Material shown -
************

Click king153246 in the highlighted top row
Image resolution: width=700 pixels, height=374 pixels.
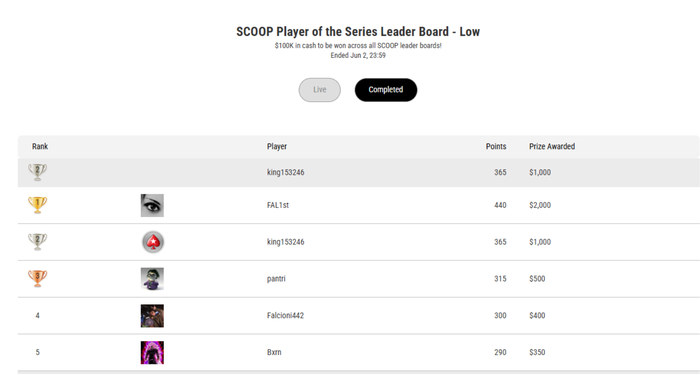pos(286,172)
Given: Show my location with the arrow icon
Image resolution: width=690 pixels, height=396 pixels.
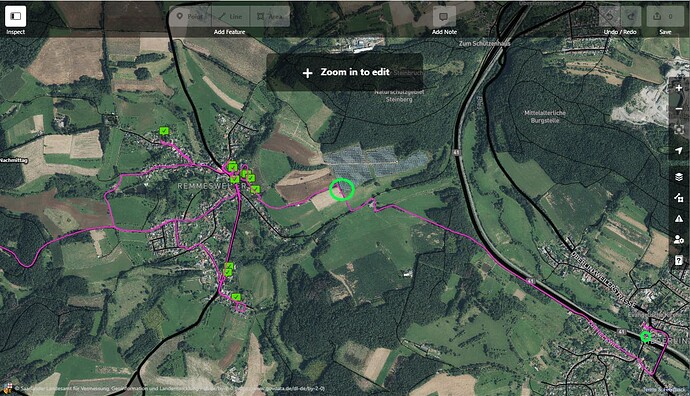Looking at the screenshot, I should pyautogui.click(x=679, y=151).
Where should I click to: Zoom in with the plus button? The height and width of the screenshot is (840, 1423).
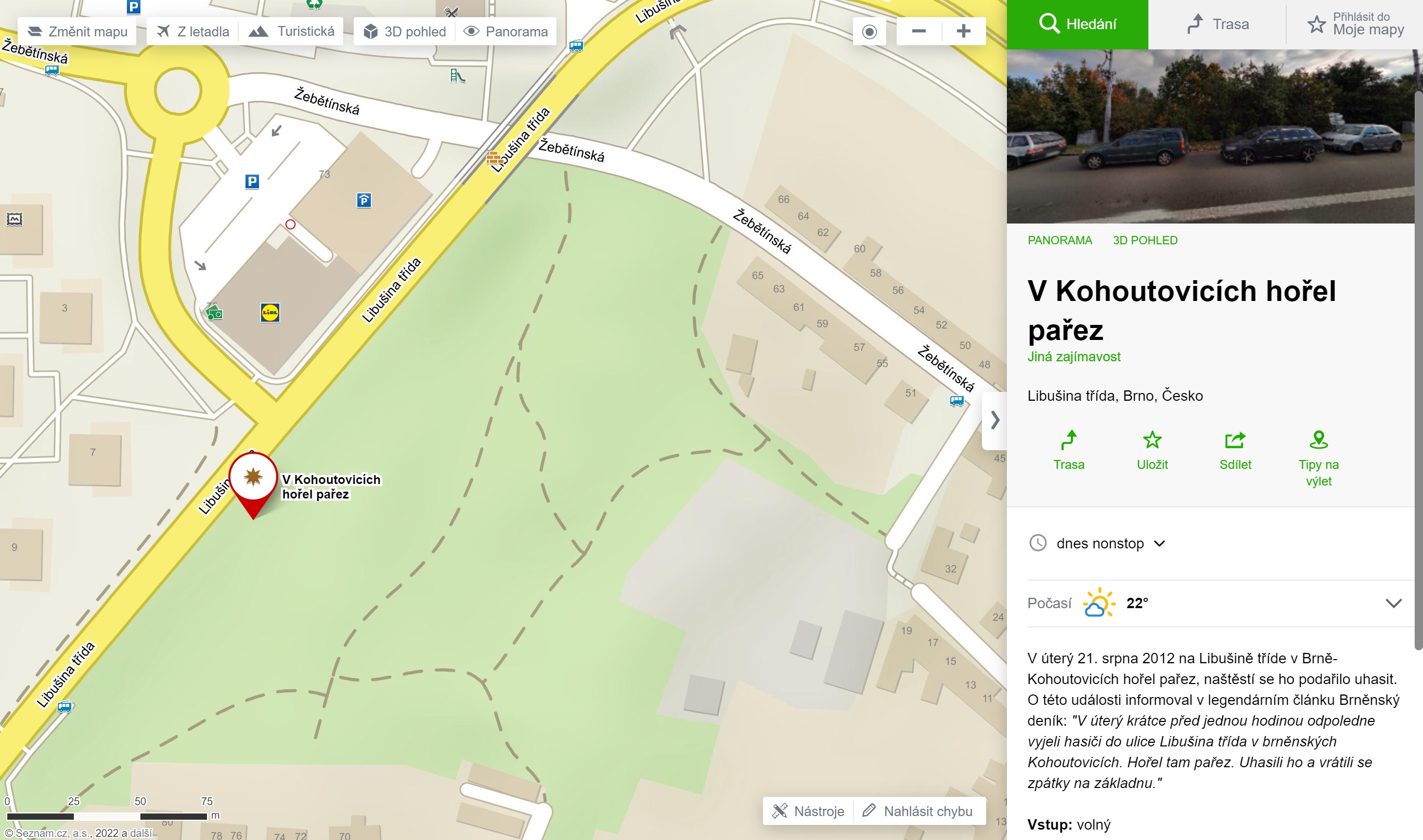click(964, 31)
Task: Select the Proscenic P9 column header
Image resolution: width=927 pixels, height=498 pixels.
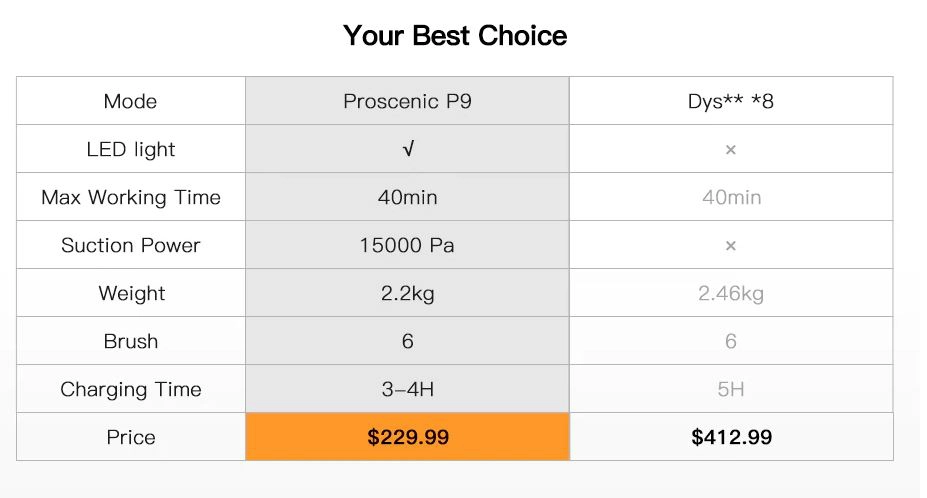Action: pos(407,101)
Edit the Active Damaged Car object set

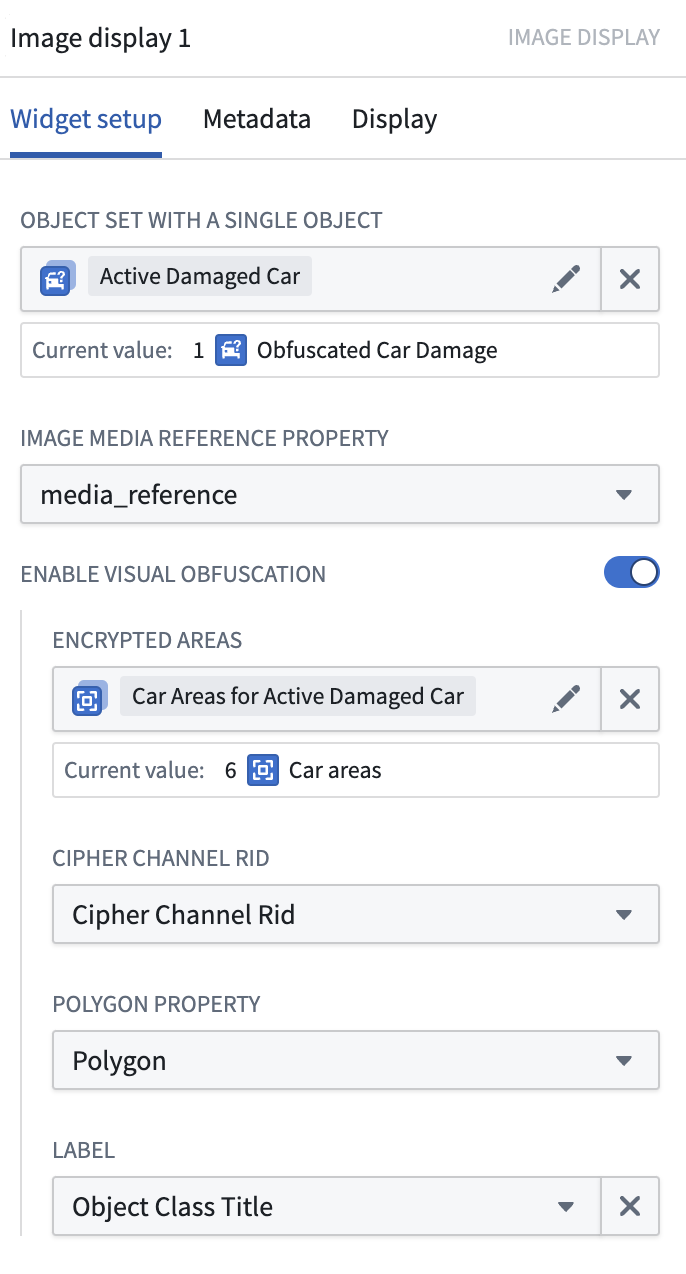[x=566, y=278]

************

Copy the records exactly, from the beginning through the line that contains "click(964, 31)". Leave the pictures out of your copy.

Expected answer -
Click king153246 in the highlighted top row
Image resolution: width=700 pixels, height=374 pixels.
pos(286,172)
Given: Show my location with the arrow icon
Image resolution: width=690 pixels, height=396 pixels.
Looking at the screenshot, I should pyautogui.click(x=679, y=151).
Where should I click to: Zoom in with the plus button? The height and width of the screenshot is (840, 1423).
click(964, 31)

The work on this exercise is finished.